Wow! This book definitely wins the Darkness and Doom Award over all the other books I’ve read for the Cybils Science Fiction and Fantasy category so far. In fact, I can’t imagine a much darker bit of middle grade fantasy, unless it was one that chose to forego the conventional happy ending. If you’re going to check out Sinister Sweetness, I’m giving you the comfort going in of knowing that the book does have a happy ending. Otherwise, you might drown in all the darkness before you got there.
Lots of books these days, and a few TV shows, are riffs on traditional fairy tales. However, not too many books choose to take the story of Hansel and Gretel as a starting point. The whole “witch cooking children in an oven and eating them” is a sort of gruesome for a children’s book. Sinister Academy, however, rushes in where others fear to tread.

● **Supplied records**
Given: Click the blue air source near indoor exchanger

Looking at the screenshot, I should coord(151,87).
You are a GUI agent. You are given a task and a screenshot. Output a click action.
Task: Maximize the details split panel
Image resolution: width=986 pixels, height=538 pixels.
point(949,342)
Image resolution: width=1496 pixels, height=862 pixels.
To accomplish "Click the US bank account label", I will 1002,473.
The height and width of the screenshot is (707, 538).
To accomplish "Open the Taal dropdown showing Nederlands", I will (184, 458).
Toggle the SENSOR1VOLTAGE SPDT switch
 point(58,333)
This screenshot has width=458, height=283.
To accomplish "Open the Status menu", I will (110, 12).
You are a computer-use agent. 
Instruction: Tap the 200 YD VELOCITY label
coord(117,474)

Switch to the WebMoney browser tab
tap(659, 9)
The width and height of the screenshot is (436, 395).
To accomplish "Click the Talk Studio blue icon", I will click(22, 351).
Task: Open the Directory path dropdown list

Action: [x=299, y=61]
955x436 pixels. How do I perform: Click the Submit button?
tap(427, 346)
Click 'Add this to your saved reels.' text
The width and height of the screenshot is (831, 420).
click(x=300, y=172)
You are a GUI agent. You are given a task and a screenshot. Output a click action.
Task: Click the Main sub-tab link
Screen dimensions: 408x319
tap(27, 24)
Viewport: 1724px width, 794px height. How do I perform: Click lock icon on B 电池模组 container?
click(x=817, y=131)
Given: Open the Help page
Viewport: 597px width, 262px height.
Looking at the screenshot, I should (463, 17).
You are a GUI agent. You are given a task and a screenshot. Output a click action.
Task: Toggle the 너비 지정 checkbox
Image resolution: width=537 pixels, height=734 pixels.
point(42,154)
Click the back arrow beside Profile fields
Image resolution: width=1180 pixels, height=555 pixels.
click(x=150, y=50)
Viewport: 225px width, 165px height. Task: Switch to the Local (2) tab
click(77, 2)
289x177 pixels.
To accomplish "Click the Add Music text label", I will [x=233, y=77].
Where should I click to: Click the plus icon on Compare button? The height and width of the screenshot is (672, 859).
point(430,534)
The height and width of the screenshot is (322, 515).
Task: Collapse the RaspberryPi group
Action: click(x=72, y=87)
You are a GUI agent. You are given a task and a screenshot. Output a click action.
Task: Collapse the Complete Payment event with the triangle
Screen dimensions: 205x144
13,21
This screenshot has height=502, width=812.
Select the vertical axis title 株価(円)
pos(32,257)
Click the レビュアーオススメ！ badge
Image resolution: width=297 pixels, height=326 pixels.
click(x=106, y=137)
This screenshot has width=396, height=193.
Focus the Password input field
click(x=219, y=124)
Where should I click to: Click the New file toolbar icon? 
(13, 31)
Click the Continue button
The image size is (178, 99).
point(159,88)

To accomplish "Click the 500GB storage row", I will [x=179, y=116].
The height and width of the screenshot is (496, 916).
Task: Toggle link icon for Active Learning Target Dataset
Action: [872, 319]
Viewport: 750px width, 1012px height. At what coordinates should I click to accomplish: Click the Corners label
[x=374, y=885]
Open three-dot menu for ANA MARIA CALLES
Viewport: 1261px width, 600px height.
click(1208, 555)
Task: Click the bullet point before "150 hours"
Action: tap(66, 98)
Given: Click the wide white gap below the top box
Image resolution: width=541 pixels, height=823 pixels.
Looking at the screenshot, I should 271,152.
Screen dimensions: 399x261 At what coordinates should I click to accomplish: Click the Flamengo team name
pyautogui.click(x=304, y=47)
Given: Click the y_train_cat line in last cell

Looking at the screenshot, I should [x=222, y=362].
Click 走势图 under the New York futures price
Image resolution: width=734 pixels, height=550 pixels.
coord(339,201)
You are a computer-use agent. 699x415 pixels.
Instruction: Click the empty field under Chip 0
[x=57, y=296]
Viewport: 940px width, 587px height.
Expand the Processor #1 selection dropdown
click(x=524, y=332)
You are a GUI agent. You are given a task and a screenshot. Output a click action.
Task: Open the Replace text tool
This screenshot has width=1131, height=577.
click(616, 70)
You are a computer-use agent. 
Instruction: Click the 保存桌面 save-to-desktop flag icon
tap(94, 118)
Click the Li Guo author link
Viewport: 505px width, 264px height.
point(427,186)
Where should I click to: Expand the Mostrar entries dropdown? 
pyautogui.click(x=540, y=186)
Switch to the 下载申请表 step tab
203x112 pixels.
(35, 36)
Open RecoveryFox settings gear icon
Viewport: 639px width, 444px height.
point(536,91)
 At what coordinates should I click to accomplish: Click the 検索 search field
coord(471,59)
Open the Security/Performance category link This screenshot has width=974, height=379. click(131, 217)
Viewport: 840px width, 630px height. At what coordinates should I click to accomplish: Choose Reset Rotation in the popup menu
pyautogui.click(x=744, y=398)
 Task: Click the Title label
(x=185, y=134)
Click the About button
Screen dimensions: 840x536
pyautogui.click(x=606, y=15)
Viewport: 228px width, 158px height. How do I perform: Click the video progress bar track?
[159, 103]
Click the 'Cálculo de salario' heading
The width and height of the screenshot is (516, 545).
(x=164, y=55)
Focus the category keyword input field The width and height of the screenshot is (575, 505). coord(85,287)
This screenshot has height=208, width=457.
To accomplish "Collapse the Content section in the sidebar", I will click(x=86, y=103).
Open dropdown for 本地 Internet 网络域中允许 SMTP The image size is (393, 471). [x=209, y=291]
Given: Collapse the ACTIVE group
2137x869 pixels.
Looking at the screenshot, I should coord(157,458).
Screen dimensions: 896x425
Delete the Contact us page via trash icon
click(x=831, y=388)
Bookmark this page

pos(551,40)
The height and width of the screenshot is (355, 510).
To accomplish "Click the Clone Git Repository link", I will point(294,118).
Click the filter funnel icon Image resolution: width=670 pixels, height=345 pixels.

● **Exercise requirements**
1. Rewrite the book review from the words "Wow! This book" through the words "fear to tread.", replacing "happy ending" with "cheerful ending".
2. Continue the book review from where it stops.

● **Numbered answers**
1.
Wow! This book definitely wins the Darkness and Doom Award over all the other books I’ve read for the Cybils Science Fiction and Fantasy category so far. In fact, I can’t imagine a much darker bit of middle grade fantasy, unless it was one that chose to forego the conventional cheerful ending. If you’re going to check out Sinister Sweetness, I’m giving you the comfort going in of knowing that the book does have a cheerful ending. Otherwise, you might drown in all the darkness before you got there.
Lots of books these days, and a few TV shows, are riffs on traditional fairy tales. However, not too many books choose to take the story of Hansel and Gretel as a starting point. The whole “witch cooking children in an oven and eating them” is a sort of gruesome for a children’s book. Sinister Academy, however, rushes in where others fear to tread.

2.
When Lorelei’s old school burns down and a sparkling new charter school appears near her home practically overnight, Lorelei is excited to enroll in Splendid Academy, especially since the principal, Mrs. Trapp, is so very understanding, and the school itself has very few rules and lots and lots of candy and other great food. It’s an all-you-can-eat smorgasbord of kid-friendly treats every day at Splendid Academy, and only Lorelei and her new friend Andrew seem to have any suspicions that all may not be exactly as it seems at the wonderful Splendid Academy.
I read this book during breaks while I was judging a debate tournament, and that setting may have made the story feel even more sinister than it is. Or maybe it’s just that ghastly and monstrous. The teachers at Splendid Academy are the stuff of nightmares. I did think it was odd that Lorelei didn’t figure out what was going on at her new school more readily and that she didn’t run away from home as soon as she did figure it out. No, she just keeps going back to school every day, just like those people in the horror movie who open the door or go around the corner when the sinister music is playing or who enter the haunted house or tell everybody else to leave, “I’ll be just fine alone.” Nobody in the real world would return to Splendid Academy just as no one would ever stick around after the first few notes of that creepy movie music that tells you something really bad is about to happen.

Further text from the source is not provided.